Fragmento del texto:
═══
Mi abuelo Felipe era el que garantizaba la pólvora. Toda, sin excepción, era importada: las triquitracas, los buscapiés, los cohetes comunes y de colores, la carga cerrada y los morteros.
Venían en barcos mercantes para abastecer a los establecimientos de los chinos en Bluefields, los descargaban en la bodega de la aduana y luego los trasladaban en barcos pos pos a Bluefields.
Mi abuelo hacía su encargo con anticipación y a sus nietos le hacía reventar la pólvora antes de que llegara a Bluefields.
Y en una de esas reventadas, sin tener experiencia, un paquete de triquitracas me reventó en la mano. Imagínate el dolor, el ardor, hasta que mi mamá me puso un ungüento y sentí alivio, pero nunca más me volví a quemar.
Mi abuela disponía de la ayuda de un escuadrón de mujeres devotas, entre ellas mi mamá, mis tías Magdalena y Merchú, y otras que la visitaban para preparar el altar de la purísima. Y lo hacían con un gran esmero en el nivel de los detalles.
La sacaban de una vitrina donde la guardaban todo el año. La limpiaban y le ponían vestuario nuevo, de colores celeste y blanco, preparada para su asunción al cielo.
═══
Datos mostrados:
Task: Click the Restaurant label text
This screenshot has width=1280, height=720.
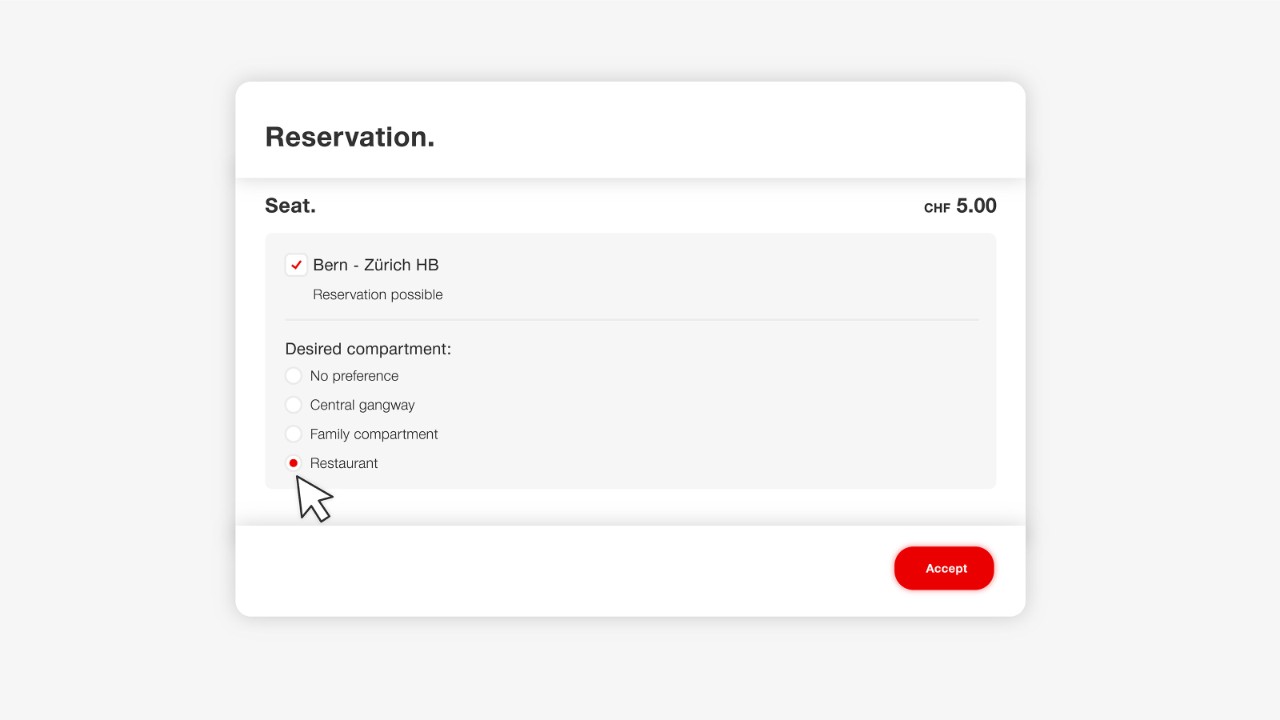Action: click(x=344, y=462)
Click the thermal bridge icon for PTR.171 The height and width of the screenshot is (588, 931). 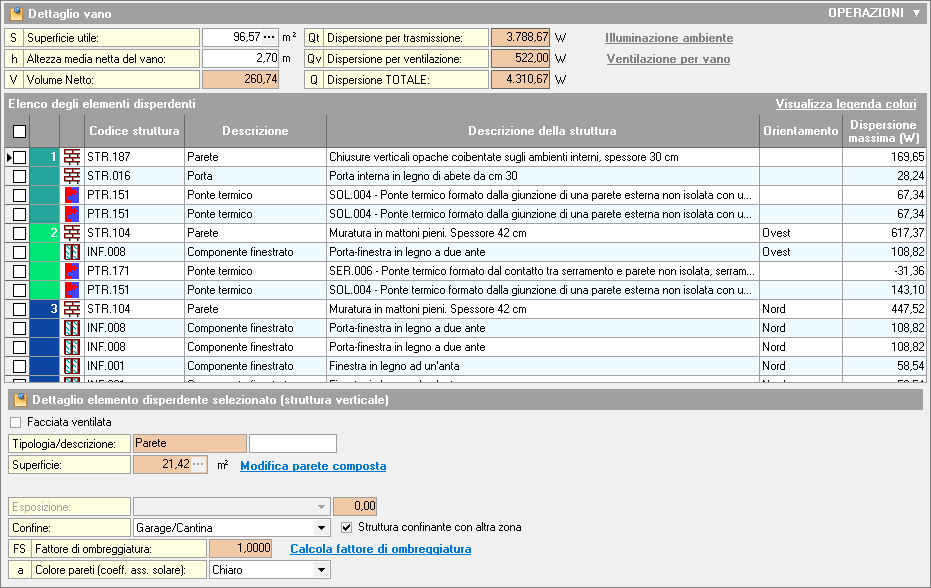pyautogui.click(x=72, y=271)
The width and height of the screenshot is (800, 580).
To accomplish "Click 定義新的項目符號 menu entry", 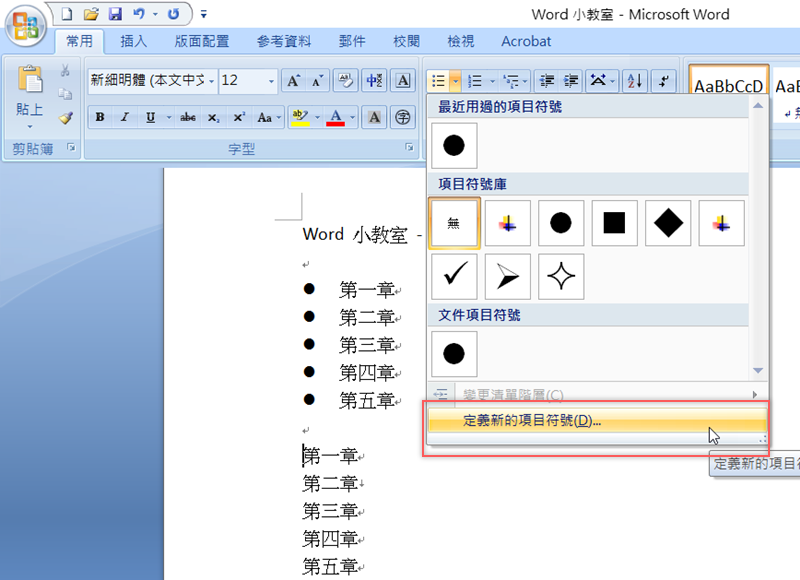I will (532, 421).
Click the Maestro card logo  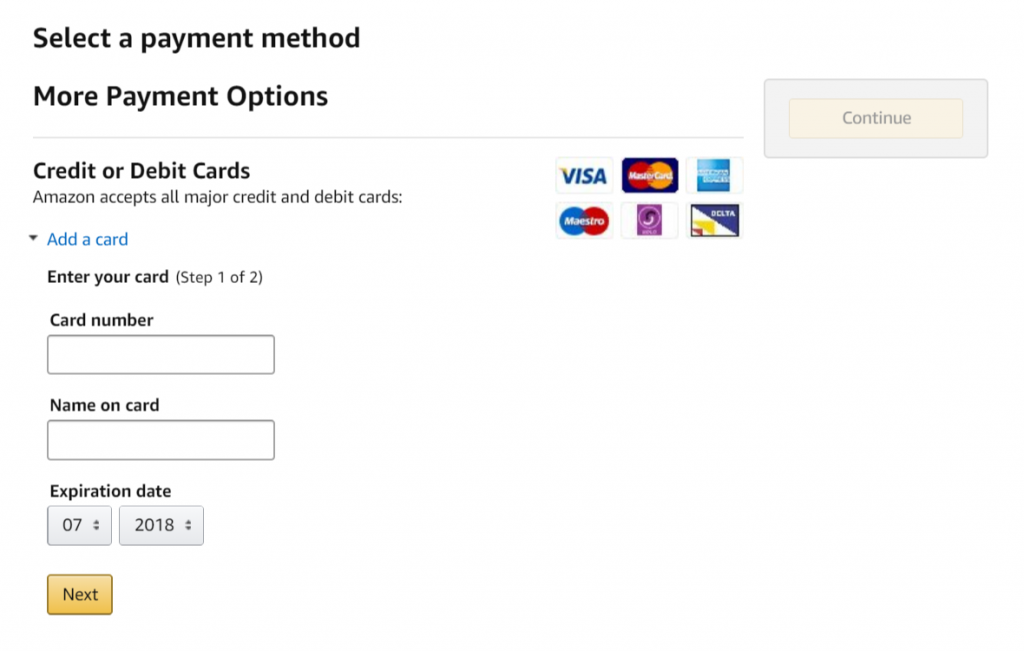coord(584,220)
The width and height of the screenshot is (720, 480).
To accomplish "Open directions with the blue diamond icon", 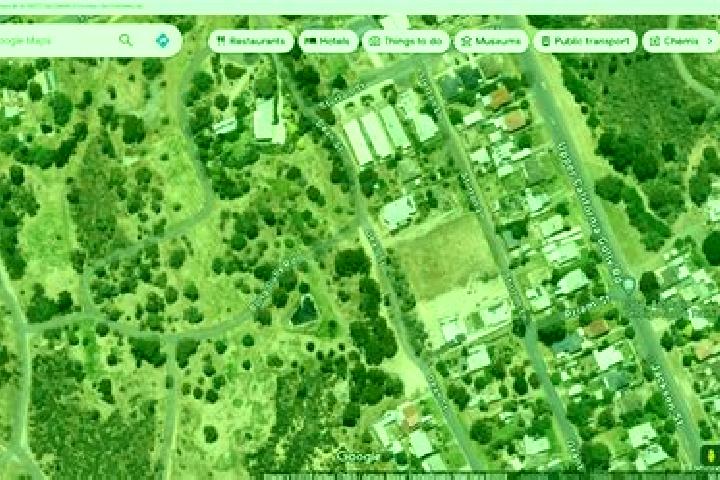I will point(162,40).
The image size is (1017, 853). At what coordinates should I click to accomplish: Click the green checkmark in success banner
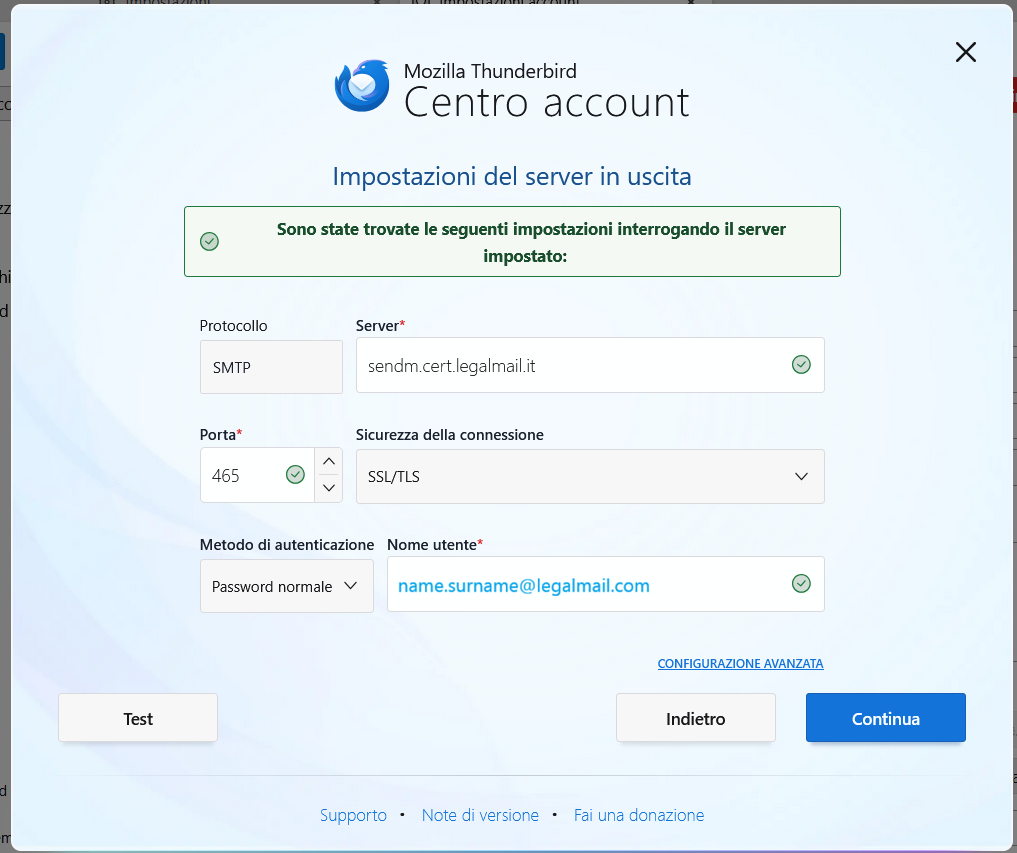pyautogui.click(x=209, y=241)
═══
Tarea planteada: Transcribe completo el fragmento sobre la pólvora y el altar de la Purísima, sin cambiar ni una palabra.

Respuesta:
Mi abuelo Felipe era el que garantizaba la pólvora. Toda, sin excepción, era importada: las triquitracas, los buscapiés, los cohetes comunes y de colores, la carga cerrada y los morteros.
Venían en barcos mercantes para abastecer a los establecimientos de los chinos en Bluefields, los descargaban en la bodega de la aduana y luego los trasladaban en barcos pos pos a Bluefields.
Mi abuelo hacía su encargo con anticipación y a sus nietos le hacía reventar la pólvora antes de que llegara a Bluefields.
Y en una de esas reventadas, sin tener experiencia, un paquete de triquitracas me reventó en la mano. Imagínate el dolor, el ardor, hasta que mi mamá me puso un ungüento y sentí alivio, pero nunca más me volví a quemar.
Mi abuela disponía de la ayuda de un escuadrón de mujeres devotas, entre ellas mi mamá, mis tías Magdalena y Merchú, y otras que la visitaban para preparar el altar de la purísima. Y lo hacían con un gran esmero en el nivel de los detalles.
La sacaban de una vitrina donde la guardaban todo el año. La limpiaban y le ponían vestuario nuevo, de colores celeste y blanco, preparada para su asunción al cielo.